Bee-friendly actions our suppliers take.

  • Leaving part of the orchards’ almond rows natural grasses rather than ‘chopping’ the entire vegetation. 
  • Planting a special flower mixture in orchards that offer additional honey bee food in efforts to increase the native honey bee population.
  • Planting native bushes and plants that attract the bees and create a safe forage area for them. 
  • Bringing in local beehives to assist with the almond pollination of local bees, not freighting them from across the country.
  • Using IPM, (integrated Pest Management) practices, rather than spraying insecticides.










Did you know that 70% of our food and plants depend on bees?

We need bees to grow almonds and produce honey!

The problem

With bees being such an important part of the human, plant, and animal life, we must pay attention to them more than ever because they are in danger!
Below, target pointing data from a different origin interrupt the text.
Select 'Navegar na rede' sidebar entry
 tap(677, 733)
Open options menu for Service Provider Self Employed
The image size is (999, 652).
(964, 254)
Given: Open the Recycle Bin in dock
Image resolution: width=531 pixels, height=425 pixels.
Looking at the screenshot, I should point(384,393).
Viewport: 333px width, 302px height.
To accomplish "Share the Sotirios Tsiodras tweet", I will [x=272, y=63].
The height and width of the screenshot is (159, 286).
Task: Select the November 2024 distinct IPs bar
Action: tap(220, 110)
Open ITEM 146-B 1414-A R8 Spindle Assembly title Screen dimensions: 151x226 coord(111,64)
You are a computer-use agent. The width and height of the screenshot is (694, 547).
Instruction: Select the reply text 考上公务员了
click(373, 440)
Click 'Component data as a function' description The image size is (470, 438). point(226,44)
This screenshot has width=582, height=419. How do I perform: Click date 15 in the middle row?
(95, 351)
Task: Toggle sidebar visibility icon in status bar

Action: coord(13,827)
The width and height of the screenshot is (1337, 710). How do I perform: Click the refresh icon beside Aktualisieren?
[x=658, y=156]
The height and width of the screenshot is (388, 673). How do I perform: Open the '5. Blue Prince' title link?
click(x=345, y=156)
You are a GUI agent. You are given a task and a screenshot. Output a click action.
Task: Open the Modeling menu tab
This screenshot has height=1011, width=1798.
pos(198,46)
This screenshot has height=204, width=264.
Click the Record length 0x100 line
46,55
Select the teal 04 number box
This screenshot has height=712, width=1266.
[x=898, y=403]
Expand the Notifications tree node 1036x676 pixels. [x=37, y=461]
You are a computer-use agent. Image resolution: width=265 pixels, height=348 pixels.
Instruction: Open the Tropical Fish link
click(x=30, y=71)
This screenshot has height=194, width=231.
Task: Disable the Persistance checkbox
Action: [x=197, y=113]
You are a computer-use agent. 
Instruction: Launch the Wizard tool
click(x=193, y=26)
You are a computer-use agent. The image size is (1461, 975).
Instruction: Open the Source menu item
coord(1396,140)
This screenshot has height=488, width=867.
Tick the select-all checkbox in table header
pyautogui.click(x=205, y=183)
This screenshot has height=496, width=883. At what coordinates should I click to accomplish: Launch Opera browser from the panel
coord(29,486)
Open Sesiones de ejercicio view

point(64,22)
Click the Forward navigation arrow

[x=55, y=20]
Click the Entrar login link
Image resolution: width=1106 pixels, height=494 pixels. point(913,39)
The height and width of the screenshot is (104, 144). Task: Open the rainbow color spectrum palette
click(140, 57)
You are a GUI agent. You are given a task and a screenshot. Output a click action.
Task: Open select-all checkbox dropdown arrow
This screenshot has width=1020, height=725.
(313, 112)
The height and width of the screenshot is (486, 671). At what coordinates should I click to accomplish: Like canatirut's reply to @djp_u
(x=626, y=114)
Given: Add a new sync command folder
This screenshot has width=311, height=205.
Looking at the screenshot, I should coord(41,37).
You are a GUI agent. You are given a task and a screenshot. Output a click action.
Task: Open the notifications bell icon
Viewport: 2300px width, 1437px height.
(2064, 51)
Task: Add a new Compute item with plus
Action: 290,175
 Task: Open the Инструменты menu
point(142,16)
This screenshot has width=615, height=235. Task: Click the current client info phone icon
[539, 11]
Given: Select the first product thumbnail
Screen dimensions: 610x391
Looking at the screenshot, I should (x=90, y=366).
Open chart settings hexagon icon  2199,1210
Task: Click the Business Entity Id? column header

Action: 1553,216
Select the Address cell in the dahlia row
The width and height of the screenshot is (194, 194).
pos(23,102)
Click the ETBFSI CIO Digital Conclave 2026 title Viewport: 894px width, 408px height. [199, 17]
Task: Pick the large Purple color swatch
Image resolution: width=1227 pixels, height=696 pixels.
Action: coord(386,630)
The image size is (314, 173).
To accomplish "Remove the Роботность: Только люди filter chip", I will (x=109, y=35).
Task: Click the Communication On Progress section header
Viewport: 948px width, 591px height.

These complex and amazing invertebrates need our attention. The drastic decline in the honeybee colonies is no easy problem to solve. Their struggle for survival seems to be a very complex problem caused by a combination of stressors. 

There are three known contributors to the struggle:

  1. More specifically the parasite, Varroa.
  2. The decline of forage sources for nutrition caused by habitat alteration and fragmentation.
  3. Pesticide use and its effects on the bees.

The solution

The solution is to take action! As there has been a growing initiative for both government and private organizations to make their contribution to helping save the bees in research to better understand the problem and finding solutions we still have a long way to go.

How can you help save the bees?

  • Support us, we’ll donate towards bee protection and research. We understand the need to support the delicate lives of bees and strive to encourage their protection and wellbeing. That's why a portion of each gallon of honey we purchase goes directly to the People and Pollinators Action Network (PPAN). PPAN works to promote sustainable agricultural practices and improve our environment by creating a movement to build community awareness, change policies and support best practices in pollinator conservation. Please help us in supporting bees by donating to PPAN or any of your local pollinator protection efforts.
  • Plant native plants in your own yard and garden. This will give the native honey bees the best bet for safe foraging areas and will give them good nutrition.
  • Spread the Word! The more ‘buzz’ about the bee crisis, will raise awareness and make people more responsible in their personal choices in their home gardens or landscape, as well as their political choices that could affect the future of bees.